- Cobb in 1961

Member of the Kentucky Senate from the 22nd district
- In office January 1, 1962
- Preceded by: Paul E. Jackson
- Succeeded by: Hazel Warner Cobb

Personal details
- Born: July 7, 1916 Jessamine County, Kentucky, US
- Died: January 1, 1962 (aged 45) Lexington, Kentucky, US
- Resting place: John W. Cobb Cemetery Jessamine County, Kentucky
- Party: Democratic
- Spouse: Hazel Warner Cobb

= Spencer Cobb =

American politician (1916–1962)

Spencer Lamar Cobb (July 7, 1916 – January 1, 1962) was an American politician and member of the Kentucky Senate from Kentucky's 22nd Senate district, which at the time comprised Jessamine, Madison, Mercer, and Woodford counties.

He is noted for having the shortest tenure of any member of the Kentucky General Assembly, serving for only three and a half hours before his death on New Year's Day in 1962.

== Early life and education ==
Spencer Lamar Cobb was born in Jessamine County, Kentucky, to Meritt and Virginia (Burdine) Cobb. His father was a well known farmer in Lebanon. Spencer attended Nicholasville High School, where he was active in athletics and played fullback for the school's football team. On May 9, 1935, Cobb married Hazel Warner.

=== Father's murder ===
On July 13, 1936, Lindsey Warner, Spencer's father-in-law, shot and killed Spencer's father. Spencer, his mother, and his wife witnessed the shooting and testified at the subsequent hearings later that year. According to their testimony, Meritt and Lindsey had been driving and began to argue with each other upon their return to the Cobb farm. Meritt was alleged to have been drunk and threatened Lindsey's life before proceeding to throw rocks at him. After this, Lindsey stated that he pulled his pistol in self-defense and shot once, piercing Meritt's heart and killing him nearly instantly. On November 10, Lindsey was found guilty of murder and sentenced to five years in the state penitentiary.
== Political career ==
Cobb ran unsuccessfully in the 1949 Democratic primary for judge/executive of Jessamine County, losing to his former classmate and football teammate Russell Brumfield by just over 100 votes. During the administration of Governor Lawrence Wetherby, Cobb served as assistant director of motor transportation under commissioner John M. Kinnaird. In 1953, Cobb was speculated as a candidate again for judge/executive of Jessamine County, but ultimately did not run. In 1955, he resigned from his position to serve as director of safety and personal for the Hughes Transportation Company.
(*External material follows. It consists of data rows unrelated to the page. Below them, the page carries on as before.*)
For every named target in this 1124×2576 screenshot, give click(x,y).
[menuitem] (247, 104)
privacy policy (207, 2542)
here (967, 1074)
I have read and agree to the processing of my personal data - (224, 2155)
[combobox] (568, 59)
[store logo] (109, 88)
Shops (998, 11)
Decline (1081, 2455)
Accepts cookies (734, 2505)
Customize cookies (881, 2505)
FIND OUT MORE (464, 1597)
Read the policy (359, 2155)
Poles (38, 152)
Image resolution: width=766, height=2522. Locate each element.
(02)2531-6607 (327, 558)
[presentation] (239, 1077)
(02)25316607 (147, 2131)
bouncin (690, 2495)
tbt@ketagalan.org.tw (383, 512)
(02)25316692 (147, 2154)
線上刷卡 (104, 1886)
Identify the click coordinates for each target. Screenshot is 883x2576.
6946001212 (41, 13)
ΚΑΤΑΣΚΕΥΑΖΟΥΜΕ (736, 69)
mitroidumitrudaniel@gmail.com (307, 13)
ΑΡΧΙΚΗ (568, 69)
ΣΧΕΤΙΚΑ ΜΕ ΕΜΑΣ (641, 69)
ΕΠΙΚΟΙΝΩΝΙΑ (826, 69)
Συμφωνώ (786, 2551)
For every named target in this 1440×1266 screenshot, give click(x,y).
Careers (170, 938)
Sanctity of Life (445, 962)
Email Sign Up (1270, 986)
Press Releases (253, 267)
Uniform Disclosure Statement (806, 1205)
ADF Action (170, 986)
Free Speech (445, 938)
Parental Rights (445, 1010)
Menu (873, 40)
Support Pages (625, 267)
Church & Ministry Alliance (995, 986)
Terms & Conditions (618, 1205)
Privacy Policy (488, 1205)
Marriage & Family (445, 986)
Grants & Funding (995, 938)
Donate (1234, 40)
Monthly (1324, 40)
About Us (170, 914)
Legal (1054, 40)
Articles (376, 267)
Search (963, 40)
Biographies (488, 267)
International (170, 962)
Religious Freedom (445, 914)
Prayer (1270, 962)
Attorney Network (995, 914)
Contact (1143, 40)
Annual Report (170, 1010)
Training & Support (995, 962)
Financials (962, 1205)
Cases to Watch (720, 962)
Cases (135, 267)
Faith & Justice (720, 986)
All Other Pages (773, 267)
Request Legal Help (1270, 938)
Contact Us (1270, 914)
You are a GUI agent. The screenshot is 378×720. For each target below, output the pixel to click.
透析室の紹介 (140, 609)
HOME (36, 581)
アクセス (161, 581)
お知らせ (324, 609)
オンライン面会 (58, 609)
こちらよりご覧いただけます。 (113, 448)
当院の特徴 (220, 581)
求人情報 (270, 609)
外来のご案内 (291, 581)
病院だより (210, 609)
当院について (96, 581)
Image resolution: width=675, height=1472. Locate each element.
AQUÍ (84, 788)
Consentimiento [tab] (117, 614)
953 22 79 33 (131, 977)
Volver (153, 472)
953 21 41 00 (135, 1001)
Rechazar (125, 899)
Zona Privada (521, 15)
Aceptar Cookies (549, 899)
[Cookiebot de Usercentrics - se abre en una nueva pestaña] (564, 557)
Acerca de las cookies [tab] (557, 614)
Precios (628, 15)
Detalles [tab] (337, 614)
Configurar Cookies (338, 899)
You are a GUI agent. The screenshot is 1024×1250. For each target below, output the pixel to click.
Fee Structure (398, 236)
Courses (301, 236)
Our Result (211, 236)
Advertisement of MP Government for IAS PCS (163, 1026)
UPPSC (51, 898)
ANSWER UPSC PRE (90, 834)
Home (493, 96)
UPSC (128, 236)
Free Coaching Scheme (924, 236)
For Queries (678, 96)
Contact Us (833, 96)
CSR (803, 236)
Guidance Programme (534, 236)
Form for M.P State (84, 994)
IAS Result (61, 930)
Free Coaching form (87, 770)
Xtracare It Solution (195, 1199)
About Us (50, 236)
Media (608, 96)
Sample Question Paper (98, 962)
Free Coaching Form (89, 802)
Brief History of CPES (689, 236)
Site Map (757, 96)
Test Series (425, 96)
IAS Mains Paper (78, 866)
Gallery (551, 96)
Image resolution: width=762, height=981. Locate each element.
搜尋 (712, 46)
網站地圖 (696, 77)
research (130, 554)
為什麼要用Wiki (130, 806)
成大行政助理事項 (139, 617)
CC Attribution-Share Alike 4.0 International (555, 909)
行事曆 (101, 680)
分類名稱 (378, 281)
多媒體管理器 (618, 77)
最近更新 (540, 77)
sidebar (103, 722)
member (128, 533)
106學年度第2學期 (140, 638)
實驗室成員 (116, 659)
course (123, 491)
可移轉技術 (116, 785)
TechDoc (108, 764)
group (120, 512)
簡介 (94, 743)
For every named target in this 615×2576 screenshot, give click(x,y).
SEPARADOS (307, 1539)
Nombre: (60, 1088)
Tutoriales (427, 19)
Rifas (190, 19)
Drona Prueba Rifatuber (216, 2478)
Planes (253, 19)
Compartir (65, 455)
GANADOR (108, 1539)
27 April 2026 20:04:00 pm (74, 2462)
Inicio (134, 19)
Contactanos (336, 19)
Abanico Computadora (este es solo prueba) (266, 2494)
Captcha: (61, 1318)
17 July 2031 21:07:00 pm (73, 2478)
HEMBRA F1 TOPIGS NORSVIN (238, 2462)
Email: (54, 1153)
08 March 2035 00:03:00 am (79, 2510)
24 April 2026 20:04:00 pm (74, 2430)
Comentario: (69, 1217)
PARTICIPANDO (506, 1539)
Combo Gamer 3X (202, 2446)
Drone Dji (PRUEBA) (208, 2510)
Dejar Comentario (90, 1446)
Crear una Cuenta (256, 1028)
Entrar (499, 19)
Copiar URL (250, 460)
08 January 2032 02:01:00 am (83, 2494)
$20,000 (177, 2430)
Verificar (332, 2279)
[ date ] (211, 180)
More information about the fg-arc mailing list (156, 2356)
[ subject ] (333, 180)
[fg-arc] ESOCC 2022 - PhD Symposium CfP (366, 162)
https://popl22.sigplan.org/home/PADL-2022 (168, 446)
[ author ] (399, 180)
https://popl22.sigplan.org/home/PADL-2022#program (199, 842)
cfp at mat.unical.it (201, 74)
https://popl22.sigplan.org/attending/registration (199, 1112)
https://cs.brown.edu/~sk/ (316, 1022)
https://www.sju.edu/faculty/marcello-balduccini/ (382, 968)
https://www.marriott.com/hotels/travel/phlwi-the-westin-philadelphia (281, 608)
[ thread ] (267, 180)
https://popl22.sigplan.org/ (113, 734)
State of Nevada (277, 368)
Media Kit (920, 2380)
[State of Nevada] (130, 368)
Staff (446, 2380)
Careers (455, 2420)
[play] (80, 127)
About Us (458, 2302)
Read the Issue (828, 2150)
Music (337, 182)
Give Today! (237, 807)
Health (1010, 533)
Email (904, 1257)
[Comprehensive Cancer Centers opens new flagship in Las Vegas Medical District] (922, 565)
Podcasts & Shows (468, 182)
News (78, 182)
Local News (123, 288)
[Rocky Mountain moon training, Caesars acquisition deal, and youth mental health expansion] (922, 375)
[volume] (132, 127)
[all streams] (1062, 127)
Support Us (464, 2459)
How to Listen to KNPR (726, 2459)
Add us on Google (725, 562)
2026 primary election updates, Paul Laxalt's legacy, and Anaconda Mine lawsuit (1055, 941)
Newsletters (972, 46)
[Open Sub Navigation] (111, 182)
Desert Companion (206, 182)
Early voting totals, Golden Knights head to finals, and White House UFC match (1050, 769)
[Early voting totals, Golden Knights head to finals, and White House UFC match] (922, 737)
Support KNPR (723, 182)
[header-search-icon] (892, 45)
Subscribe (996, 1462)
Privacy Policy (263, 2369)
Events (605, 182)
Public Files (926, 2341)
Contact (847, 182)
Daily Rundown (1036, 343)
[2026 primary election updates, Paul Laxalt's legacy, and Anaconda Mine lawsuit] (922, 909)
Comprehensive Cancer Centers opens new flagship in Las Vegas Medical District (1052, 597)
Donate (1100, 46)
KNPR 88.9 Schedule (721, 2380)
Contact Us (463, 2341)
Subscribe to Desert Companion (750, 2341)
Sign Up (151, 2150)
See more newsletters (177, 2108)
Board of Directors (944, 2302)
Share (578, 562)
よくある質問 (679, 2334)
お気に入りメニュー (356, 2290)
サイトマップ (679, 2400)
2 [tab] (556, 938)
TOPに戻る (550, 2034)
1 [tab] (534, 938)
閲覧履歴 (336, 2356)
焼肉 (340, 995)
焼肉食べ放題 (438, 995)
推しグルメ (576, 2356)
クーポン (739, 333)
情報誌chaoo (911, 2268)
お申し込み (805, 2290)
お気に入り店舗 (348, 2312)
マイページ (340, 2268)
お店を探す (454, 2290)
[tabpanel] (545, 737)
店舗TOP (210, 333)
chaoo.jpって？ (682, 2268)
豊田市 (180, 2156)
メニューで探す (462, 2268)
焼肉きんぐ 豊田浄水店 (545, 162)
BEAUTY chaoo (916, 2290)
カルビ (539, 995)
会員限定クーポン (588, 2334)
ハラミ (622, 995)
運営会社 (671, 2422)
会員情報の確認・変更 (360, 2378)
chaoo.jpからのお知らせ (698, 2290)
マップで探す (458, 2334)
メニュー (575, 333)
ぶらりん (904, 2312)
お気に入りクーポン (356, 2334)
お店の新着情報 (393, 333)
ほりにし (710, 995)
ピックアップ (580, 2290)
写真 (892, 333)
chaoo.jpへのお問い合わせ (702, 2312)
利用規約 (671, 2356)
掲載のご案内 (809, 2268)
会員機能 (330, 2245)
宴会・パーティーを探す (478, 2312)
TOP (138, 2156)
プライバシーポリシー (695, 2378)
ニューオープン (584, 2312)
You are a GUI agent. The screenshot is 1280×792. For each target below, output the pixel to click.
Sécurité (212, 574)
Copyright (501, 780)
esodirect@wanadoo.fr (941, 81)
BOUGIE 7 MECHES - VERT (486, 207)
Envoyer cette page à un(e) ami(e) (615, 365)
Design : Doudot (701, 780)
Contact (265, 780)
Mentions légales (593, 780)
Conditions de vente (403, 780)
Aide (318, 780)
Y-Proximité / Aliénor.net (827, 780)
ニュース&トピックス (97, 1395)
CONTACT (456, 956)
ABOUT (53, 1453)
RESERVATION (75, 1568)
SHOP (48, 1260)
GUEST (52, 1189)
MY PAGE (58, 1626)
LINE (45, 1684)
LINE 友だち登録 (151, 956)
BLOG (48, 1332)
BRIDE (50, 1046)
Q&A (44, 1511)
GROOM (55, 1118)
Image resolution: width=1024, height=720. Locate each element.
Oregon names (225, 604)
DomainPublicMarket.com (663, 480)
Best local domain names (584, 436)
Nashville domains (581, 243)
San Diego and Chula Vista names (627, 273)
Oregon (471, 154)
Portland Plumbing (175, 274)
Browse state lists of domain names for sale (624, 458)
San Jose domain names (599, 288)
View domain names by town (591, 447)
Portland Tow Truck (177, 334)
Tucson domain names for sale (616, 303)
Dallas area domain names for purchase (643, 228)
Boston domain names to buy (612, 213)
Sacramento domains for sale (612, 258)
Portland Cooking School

In 1961, a longstanding rotation agreement between the county Democratic parties composing the 22nd Senate district determined that it was Jessamine County's turn to select their district's state senator. Cobb announced his candidacy in November 1960, and was opposed by J. Samuel "Sammy" Sternberg. Sternberg was a personal friend and factional ally of former governor Happy Chandler, while Cobb aligned himself with Governor Bert Combs. Cobb won the 1961 Democratic primary with 8,047 votes (54.6%), winning all counties in the district except Mercer, and was unopposed in the 1961 Kentucky Senate election that November.

== Death ==
On December 23, 1961, Cobb suffered his third heart attack in four months while attending a college basketball game between Kansas State and Kentucky in Lexington. He was subsequently admitted to Central Baptist Hospital, where he remained for eight days. He suffered another heart attack on the morning of January 1, 1962, after which Governor Combs traveled to Lexington in order to administer Cobb the oath of office at 10 a.m. in his hospital bed. While talking with a nurse, Cobb died at 1:30 p.m. With approximately three and a half hours between the time he was sworn into office and the time of his death, Cobb's tenure is the shortest on record for any member of the Kentucky General Assembly. (Note: The 2005 LRC research report on General Assembly membership cites Cobb as having the shortest tenure of any member on record. However, it incorrectly states that his tenure was two hours instead of three and a half as is evidenced by contemporary sources.)

Funeral services were conducted on January 4, and he was buried at the Cobb family cemetery in Jessamine County. Among his pallbearers was congressman John C. Watts. The state senate adopted a memorial resolution the day prior, and appointed a delegation of five senators to attend the funeral.

Combs called for a special election to be held on January 27. On January 8, the four county Democratic party chairman of the 22nd Senate district gathered in Watts' office, and unanimously selected Hazel Cobb to be their nominee to fill her late husband's seat. She won the special election with no Republican opposition, and was sworn into office on January 29 by Combs. She served as member of the Kentucky Senate until the end of her term in January 1966.